Saito I, Groves R, Giulotto E, Rolfe M, Stark G R
Imperial Cancer Research Fund, Lincoln's Inn Fields, London, England.
Mol Cell Biol. 1989 Jun;9(6):2445-52. doi: 10.1128/mcb.9.6.2445-2452.1989.
We have compared clones of Syrian hamster cells selected for the first amplification of the CAD gene with clones selected for further amplification. The large domain amplified initially was not reamplified as an intact unit. Instead, subregions were reamplified preferentially, and parts of the initial array were often lost. These events reduced the average amount of coamplified DNA accompanying each copy of the selected gene. The degree of amplification was small in the first step (about three extra copies of CAD per cell), but second-step amplifications to a high copy number (up to 60 extra copies per cell) occurred frequently. After several separate steps of amplification, highly condensed arrays that brought many CAD genes close together were formed. In striking contrast to the stability of these highly amplified arrays, the low-copy chromosomal arrays formed early were quite unstable and were often lost completely within 1 or 2 months of growth without selection. The results suggest that different mechanisms may be involved in the first step of amplification and in the later evolution of an already amplified array.

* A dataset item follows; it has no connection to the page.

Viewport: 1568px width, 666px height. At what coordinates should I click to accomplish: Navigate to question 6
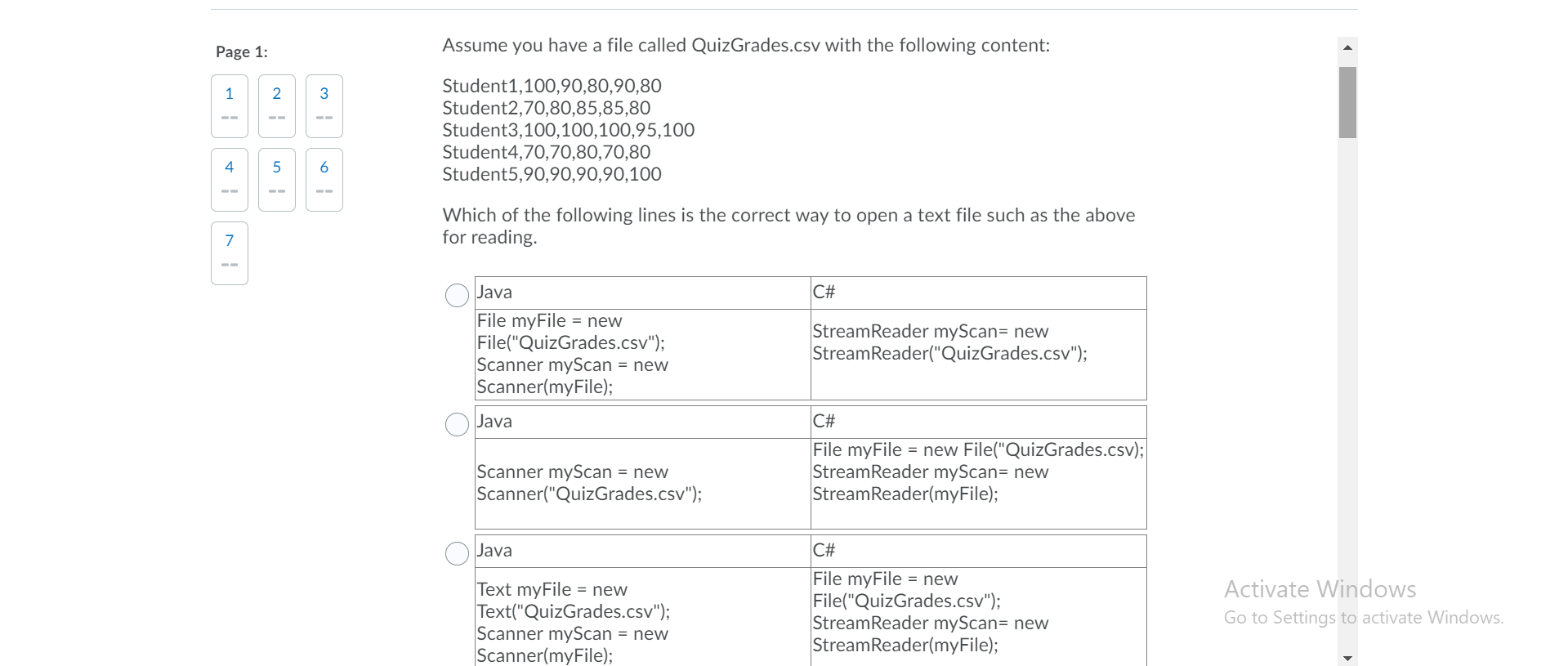click(324, 179)
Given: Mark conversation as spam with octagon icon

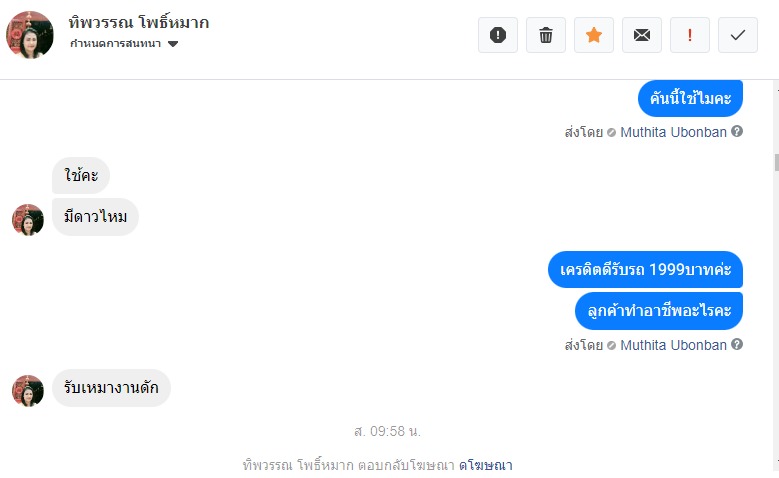Looking at the screenshot, I should tap(498, 35).
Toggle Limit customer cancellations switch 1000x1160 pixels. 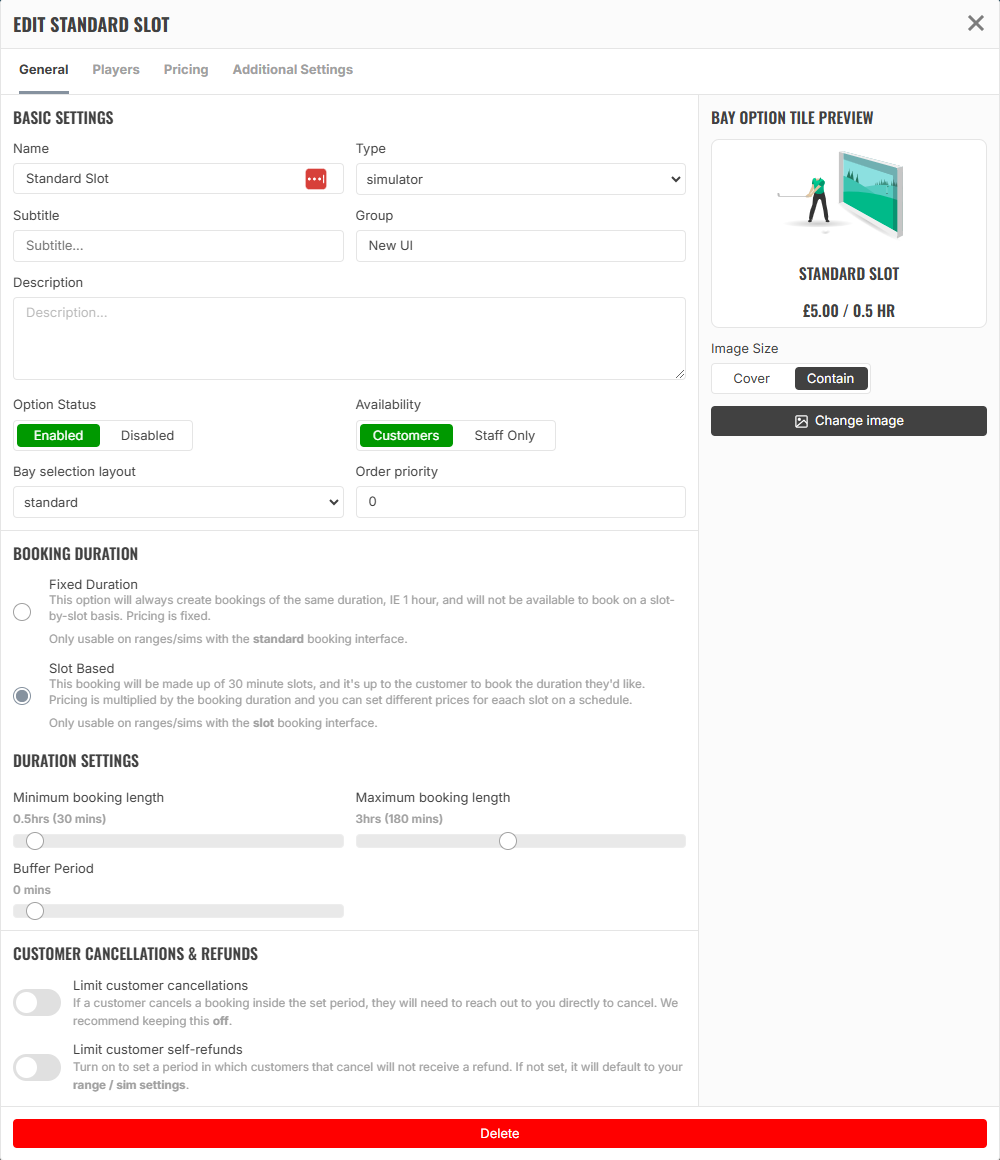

我们将选择用于CAD基因首次扩增的叙利亚仓鼠细胞克隆与选择用于进一步扩增的克隆进行了比较。最初扩增的大片段区域并未作为一个完整单元再次扩增。相反,亚区域被优先再次扩增,并且初始阵列的部分区域常常丢失。这些事件减少了伴随每个所选基因拷贝共扩增的DNA平均量。第一步扩增程度较小(每个细胞约有三个额外的CAD拷贝),但第二步扩增至高拷贝数(每个细胞多达60个额外拷贝)频繁发生。经过几个单独的扩增步骤后,形成了使许多CAD基因紧密聚集在一起的高度浓缩阵列。与这些高度扩增阵列的稳定性形成鲜明对比的是,早期形成的低拷贝染色体阵列相当不稳定,在无选择的生长1或2个月内常常完全丢失。结果表明,扩增的第一步和已扩增阵列的后期进化可能涉及不同机制。